● **Task description**:
With the images left out, print every entry that follows exactly.

Start of Information

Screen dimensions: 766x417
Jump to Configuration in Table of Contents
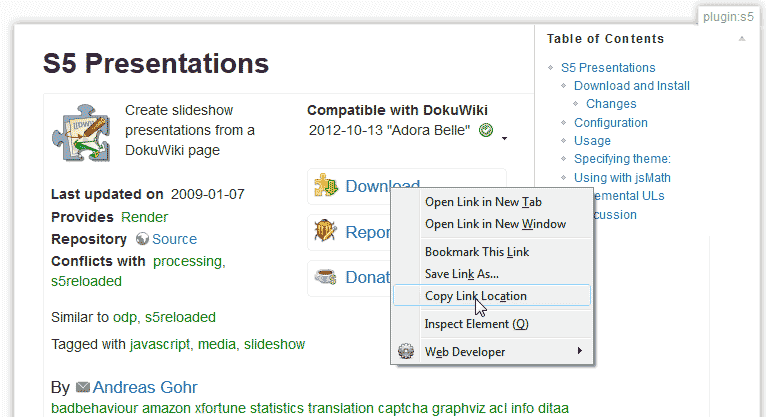click(611, 123)
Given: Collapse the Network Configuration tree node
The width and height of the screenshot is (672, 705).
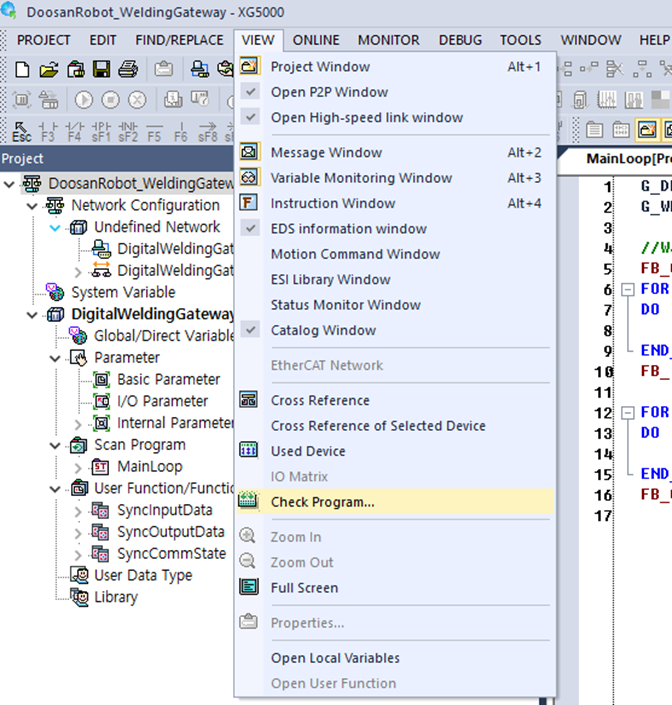Looking at the screenshot, I should click(x=33, y=205).
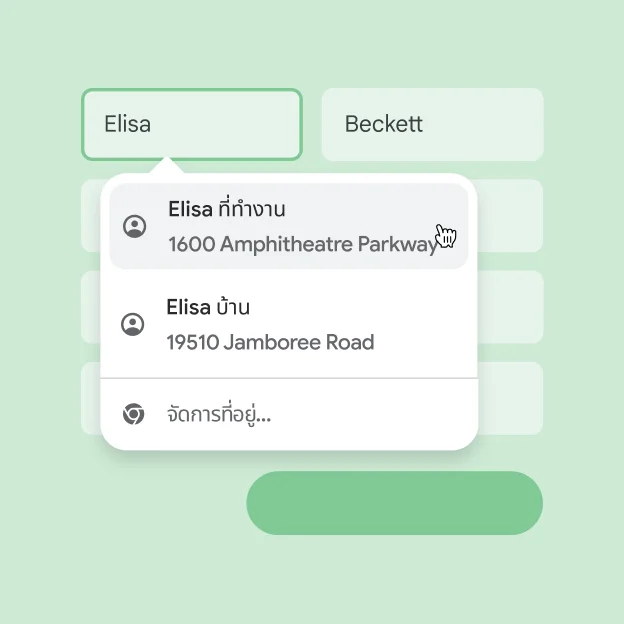624x624 pixels.
Task: Select the Elisa บ้าน autofill suggestion
Action: point(288,324)
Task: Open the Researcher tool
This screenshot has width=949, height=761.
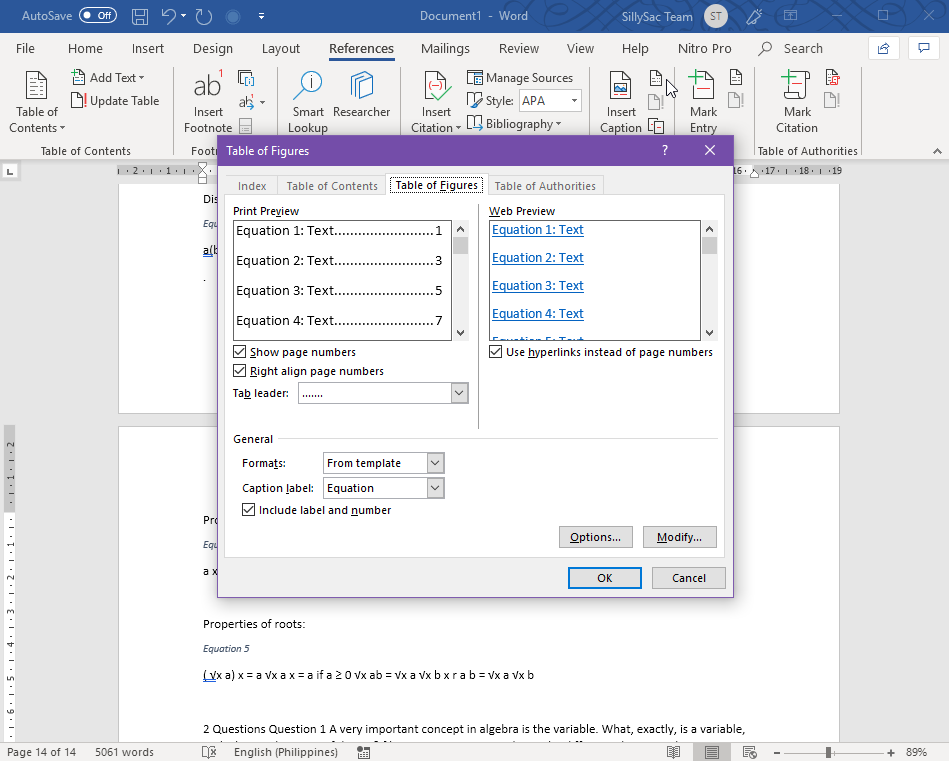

End of Information

● **Task output**:
Screen dimensions: 766x417
Jump to Configuration in Table of Contents
click(611, 123)
Given: Collapse the Network Configuration tree node
The width and height of the screenshot is (672, 705).
Looking at the screenshot, I should click(x=33, y=205).
624x624 pixels.
Task: Select the Elisa บ้าน autofill suggestion
Action: point(288,324)
Task: Open the Researcher tool
This screenshot has width=949, height=761.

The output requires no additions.